Ah Soueraigne Sauiour, do not now despise
A broken Hart, for pleasing Sacrifise.


Weake is my Barke in which my Life doth rowe,
My wretched life, through grieuous faults mispent,
And in the World (his Ocean) sayles but slowe,
Because it falles into the Occident:
My sickly Minde runnes selfe same doubtfull way,
And Soule doth grieue that Fancie do doth stray.
And though a gentle calmie Winde to blowe,
She findes about her, as she fresh doth sayle,
Yet vnder Waters doe I spie belowe,
The Foe of my poore Soule her to assayle:
And in that part wherein he doth espie
The Ship to leake, in that he close doth lie.
Ah, now it grieues me, now I doe repent
My retchlesse Race, that I so lewde haue runne,
Yet hath my God in mercie to me sent
Helpe to my Vessell weake, else I vndone:
Hope at the left hand standes, that part to guide,
And constant Faith on right hand doth abide.
Earth was my flesh before, and earth againe
Ere long it shall be, but my Soule on hie,
Shall be lift vp in brightest Heauens to raigne,
If I from false alluring Sinne can flie:
When at his feete, who first life to me gaue,
A Glorious Seat for euer I shall haue.


Full 7. times foure of yeeres my life hath runne,
Whil'st to my selfe a heauy Burthen sore,
To others I a gainelesse charge become,
Soyled with beastly Thoughts vncleanly gore:
Whil'st in true Light being blind I farther goe
From Reasons path which Iudgement did me show.
Slow to good works, but too too swift to ill,
My Soule abroad with flitting wings doth flie,
And in the worlds darke bottom of Selfe will,
Mongst 1000. Snares she carelesly doth lie.
Where sensuall Sense and Ignorance astray
Her doubtfull leades, quight out of her right way.
Too obstinate she headlong forward runnes,
In greatest Light she tumbleth in most darke,
Nor takes she thought what of her selfe becomes,
Be it right or wrong her course she doth not marke:
So that although immortall she should liue,
Most mortall Death she seekes her selfe to giue.
But now thanks to the Soueraigne King of all,
She (no more blinde) the dangers gins to spie,
And looking backe vnto her former fall,
She doth repent through faith most heartily:
Where she doth see of Heauen the narrow Gate,
Which (once) was shut, now ope for her escape.

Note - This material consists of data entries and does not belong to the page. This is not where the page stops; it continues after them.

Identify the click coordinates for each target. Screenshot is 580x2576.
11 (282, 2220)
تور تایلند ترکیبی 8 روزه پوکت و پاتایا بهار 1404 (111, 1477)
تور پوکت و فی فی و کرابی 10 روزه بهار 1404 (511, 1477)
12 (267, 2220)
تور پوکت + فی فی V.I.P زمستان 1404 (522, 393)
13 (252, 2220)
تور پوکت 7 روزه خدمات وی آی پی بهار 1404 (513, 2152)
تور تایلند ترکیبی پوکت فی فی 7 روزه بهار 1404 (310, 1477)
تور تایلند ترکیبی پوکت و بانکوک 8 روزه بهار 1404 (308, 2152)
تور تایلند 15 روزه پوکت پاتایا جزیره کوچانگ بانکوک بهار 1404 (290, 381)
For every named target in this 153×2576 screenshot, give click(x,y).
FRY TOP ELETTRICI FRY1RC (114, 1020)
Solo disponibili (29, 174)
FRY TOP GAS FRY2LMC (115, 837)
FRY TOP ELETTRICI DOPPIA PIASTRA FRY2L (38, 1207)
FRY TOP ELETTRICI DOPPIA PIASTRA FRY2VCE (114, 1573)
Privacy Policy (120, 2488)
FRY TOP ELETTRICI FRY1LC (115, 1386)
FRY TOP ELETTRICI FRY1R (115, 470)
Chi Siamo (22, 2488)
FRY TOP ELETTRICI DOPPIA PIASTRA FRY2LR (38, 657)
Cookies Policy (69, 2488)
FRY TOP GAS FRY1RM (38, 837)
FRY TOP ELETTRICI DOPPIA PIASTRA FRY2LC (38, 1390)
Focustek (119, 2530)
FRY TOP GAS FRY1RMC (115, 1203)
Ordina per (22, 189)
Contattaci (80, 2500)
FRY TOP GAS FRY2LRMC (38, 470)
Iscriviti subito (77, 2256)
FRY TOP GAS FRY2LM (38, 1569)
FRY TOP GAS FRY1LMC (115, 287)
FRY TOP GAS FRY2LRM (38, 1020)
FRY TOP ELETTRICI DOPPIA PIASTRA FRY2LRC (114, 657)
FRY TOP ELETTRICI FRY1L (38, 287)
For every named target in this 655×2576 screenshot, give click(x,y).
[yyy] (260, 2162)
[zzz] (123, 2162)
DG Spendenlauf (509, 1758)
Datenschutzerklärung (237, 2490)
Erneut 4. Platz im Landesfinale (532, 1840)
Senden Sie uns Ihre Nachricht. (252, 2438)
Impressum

King of all Kinges which from thy sacred Throne,
Doest marke and view from forth the Heauens hie,
Thy Graces vnto Adams Ofspring showne,
Of thy great Loue (although vnworthilie)
Thou that do'st fill with true Delight the minde,
With true Delight, wherein true Ioy we finde.
Behold how I, ore'laid with grieuous sinne,
With Soule defil'd, with Heart infected sore,
Doe flie to thee, thy Mercie for to winne,
And with Repentance doe my faultes deplore:
Lord if thy Lawes and thee I haue offended,
Let mine old Follies, with new Teares be cleansed.
My Sorrowes, to my Sinnes are sparkes but small,
So loathsome they appeare vnto my sight;
On thee, I at thy Gate of Pittie call,
Thou art the Flame that canst them purge most bright.
The Bellowes is Amendements pure desire,
Which doth inflame through thy hotte louing Fire.
Let thy great Bountie me forget, forgiue,
And bad Conceites that idle Fancies wrought,
Let them no more within me (working) liue,
But to Confusion and Contempt be brought:
Oh let not Sinne my Soule still Satanise,
But with thy Spirit the same imparadise.